Tom shook his head. Behind his own new sunglasses his eyes tiredly wobbled. He hadn’t slept well. He thought of the roach motel, which, after much deliberation, he had decided to bring; this, despite the fact that, even with an old chopstick he had found in the grease-spattered kitchen of his apartment at the Experience, he had been unable to remove the corpse of its latest resident.
Getting into the car, Tom scowled at his companion, who was halfway out of the passenger door, blowing smoke.
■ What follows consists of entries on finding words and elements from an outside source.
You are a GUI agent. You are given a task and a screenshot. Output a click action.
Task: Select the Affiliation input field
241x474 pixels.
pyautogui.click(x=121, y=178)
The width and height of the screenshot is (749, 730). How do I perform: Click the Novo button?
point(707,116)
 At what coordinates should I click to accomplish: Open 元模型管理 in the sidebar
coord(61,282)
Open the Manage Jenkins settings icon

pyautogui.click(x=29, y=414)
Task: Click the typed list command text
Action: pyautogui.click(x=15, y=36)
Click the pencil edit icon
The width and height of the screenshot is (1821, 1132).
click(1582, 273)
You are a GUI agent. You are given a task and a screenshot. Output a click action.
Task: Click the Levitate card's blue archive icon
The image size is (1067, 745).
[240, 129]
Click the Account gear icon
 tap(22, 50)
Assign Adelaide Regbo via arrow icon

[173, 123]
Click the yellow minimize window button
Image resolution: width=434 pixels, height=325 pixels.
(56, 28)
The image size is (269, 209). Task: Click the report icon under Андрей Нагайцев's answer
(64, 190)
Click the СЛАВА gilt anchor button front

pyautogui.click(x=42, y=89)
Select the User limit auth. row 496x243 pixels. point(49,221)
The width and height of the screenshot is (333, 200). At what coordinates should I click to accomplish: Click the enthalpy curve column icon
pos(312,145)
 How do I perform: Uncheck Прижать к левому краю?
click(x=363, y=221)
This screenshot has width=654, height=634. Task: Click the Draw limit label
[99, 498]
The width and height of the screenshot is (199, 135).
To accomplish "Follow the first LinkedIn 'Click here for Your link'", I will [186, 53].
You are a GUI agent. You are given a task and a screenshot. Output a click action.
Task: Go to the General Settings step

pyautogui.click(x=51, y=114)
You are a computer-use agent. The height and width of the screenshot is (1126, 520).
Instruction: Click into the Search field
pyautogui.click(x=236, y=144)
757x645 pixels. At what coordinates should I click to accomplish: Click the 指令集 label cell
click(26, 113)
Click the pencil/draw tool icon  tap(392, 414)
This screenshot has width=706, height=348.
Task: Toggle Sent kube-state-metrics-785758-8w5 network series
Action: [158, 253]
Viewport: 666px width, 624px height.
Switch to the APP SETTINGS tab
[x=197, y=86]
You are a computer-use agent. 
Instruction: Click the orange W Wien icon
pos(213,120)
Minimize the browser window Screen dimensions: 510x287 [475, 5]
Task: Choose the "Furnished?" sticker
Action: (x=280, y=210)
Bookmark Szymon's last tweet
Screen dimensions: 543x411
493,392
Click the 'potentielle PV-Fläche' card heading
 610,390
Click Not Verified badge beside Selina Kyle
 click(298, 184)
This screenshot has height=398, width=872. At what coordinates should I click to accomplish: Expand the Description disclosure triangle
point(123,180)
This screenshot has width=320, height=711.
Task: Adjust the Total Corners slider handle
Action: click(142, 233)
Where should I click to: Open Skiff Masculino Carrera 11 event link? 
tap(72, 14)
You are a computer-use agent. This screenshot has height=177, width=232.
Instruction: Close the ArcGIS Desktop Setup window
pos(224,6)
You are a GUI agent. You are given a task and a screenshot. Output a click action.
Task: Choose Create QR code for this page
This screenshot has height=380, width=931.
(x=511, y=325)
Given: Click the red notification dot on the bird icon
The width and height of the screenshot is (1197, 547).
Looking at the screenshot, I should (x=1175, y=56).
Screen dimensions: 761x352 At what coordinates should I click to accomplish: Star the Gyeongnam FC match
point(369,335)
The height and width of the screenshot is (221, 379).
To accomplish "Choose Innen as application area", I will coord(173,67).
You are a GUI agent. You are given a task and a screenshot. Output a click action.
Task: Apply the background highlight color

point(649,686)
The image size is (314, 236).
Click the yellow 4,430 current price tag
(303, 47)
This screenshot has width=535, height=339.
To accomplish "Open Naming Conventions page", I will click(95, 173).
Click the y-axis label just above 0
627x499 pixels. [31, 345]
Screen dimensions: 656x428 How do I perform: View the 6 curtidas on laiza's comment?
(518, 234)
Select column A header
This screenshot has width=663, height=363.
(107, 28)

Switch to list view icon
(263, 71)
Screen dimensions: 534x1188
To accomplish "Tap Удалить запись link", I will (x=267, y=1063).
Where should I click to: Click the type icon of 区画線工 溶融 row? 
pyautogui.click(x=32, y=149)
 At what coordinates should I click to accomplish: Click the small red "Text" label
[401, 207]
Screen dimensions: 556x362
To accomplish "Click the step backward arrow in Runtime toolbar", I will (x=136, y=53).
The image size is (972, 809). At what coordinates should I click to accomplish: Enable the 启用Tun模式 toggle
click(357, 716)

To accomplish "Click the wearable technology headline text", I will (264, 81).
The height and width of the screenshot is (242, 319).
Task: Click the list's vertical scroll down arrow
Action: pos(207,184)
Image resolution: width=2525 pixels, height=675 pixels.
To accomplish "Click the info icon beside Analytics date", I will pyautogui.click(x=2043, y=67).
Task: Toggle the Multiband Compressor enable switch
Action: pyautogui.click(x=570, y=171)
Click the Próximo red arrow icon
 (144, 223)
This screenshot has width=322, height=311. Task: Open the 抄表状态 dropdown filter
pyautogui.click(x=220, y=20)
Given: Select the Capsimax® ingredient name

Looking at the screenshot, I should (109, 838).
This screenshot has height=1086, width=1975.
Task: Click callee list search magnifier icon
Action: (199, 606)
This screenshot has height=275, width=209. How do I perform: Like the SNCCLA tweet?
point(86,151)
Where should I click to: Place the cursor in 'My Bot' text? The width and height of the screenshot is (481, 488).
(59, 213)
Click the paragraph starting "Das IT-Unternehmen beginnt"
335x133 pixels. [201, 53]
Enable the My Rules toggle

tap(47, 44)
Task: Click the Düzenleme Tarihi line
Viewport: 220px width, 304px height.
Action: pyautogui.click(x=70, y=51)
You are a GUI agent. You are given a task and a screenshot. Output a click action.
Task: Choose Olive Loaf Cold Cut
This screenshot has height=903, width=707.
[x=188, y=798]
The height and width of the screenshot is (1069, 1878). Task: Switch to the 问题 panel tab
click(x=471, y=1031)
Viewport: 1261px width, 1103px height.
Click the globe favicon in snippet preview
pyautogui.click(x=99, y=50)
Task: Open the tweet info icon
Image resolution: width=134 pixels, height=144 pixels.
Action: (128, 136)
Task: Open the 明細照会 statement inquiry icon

‘I am Astande,’ Tom said, mimicking the desert-dwellers’ clicks. ‘The Righter of Wrongs.’
Prentice discarded his cigarette and slammed the passenger door — another annoying habit. ‘And I am Astande Por Mio,’ he said. ‘The Shifter of Burdens.’ He spread over his knees the first of their sectional road maps. It made him look, more than ever, like someone’s senile mother.
‘Whaddya mean by that?’ Tom barked, putting the car into shift.
‘Just what I say, Brodzinski — that’s the grade of astande that old bing-bong fraud gave me.’
‘You’ve certainly been shifting your goddamn burdens on to me these past few days.’
Tom wanted to accelerate and eat up some road, but from nowhere a dinky hatchback with learner plates had materialized, so they were stuck behind it, bumping along at twenty-five.
‘Yes,’ Prentice mused. ‘Most peculiar, that. I mean, I don’t believe in any of that bally juju, yet I do find myself. . well, I don’t quite know how to put this, sort of compelled.’